# Dog gets beat up by a deer.



## TreacleFox (Jun 22, 2010)

D:

[video=youtube;AtY4U4waKNU]http://www.youtube.com/watch?v=AtY4U4waKNU[/video]


----------



## Icky (Jun 22, 2010)

That bitch got curb stomped.


----------



## Zhael (Jun 22, 2010)

Ray William Johnson.


----------



## Evandeskunk (Jun 22, 2010)

I wonder how that dog is doing =/. Also wheres my pancake mix?


----------



## Zhael (Jun 22, 2010)

Evandenoob said:


> I wonder how that dog is doing =/. Also wheres my pancake mix?

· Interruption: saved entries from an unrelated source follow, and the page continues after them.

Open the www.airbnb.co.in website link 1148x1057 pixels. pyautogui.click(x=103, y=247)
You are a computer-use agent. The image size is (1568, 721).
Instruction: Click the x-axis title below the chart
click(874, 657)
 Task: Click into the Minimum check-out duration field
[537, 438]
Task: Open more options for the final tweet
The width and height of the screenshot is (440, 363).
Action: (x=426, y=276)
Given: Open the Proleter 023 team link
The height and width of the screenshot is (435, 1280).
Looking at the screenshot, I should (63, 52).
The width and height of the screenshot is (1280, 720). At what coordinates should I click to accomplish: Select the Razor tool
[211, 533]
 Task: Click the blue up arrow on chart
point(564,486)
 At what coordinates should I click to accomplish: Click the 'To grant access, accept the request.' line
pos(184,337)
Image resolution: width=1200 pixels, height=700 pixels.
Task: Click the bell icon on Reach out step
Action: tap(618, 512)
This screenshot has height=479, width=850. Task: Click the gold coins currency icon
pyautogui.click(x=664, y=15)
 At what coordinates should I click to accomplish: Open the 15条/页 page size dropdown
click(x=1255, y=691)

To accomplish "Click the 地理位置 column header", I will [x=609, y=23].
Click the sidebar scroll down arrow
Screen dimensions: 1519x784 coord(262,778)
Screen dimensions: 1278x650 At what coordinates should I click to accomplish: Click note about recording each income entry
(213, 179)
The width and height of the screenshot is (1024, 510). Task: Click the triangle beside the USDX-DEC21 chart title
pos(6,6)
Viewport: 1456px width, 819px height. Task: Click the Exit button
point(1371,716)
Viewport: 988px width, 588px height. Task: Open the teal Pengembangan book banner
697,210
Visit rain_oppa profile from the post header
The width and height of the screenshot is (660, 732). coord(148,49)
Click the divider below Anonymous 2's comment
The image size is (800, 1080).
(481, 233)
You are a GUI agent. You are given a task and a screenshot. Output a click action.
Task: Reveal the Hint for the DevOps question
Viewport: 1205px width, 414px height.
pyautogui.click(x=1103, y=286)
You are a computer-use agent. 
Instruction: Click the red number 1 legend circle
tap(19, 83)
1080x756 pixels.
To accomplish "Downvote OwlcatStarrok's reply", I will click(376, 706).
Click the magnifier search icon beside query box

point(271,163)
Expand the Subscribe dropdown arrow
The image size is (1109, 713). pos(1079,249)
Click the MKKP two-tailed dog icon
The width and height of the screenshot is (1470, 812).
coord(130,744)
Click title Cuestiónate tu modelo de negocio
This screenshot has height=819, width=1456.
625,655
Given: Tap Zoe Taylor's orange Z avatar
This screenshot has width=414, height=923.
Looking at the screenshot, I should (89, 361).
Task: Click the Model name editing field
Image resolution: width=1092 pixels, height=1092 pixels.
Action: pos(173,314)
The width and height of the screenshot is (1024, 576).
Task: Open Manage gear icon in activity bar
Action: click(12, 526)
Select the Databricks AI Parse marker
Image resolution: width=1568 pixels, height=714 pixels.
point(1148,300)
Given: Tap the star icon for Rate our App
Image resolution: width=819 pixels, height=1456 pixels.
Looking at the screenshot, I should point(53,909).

 I'm going to use that next time that happens.  YOUR GOD LIED TO US! WHERE IS OUR GOD DAMN PANCAKE MIX?!


----------



## Evandeskunk (Jun 22, 2010)

I would only do that if people around watching saw that vid. Would be pretty akward if they didnt get it.


----------



## CaptainCool (Jun 22, 2010)

oh hey, my dog gets beaten up by another huge animal! lets just scream in panic which doesnt do shit! =D
MORON! DX


----------



## Aeturnus (Jun 22, 2010)

*laughs*


----------



## Twylyght (Jun 22, 2010)

Was that cat stalking the fawn?  Why didn't the doe stomp the cat first?  The dog was a good 10 -15 from the fawn, but the cat was right on top of it.


----------



## Jashwa (Jun 22, 2010)

Already a thread on this >:[


----------



## Marley (Jun 22, 2010)

Sad. This is why we don't let our pets wander freely outside, especially when there are wild animals nearby.


----------



## Ames (Jun 22, 2010)

Aww even the kitty got chased away at the end


----------



## gdzeek (Jun 22, 2010)

for a sec I Thought Neer beat up a dog,


----------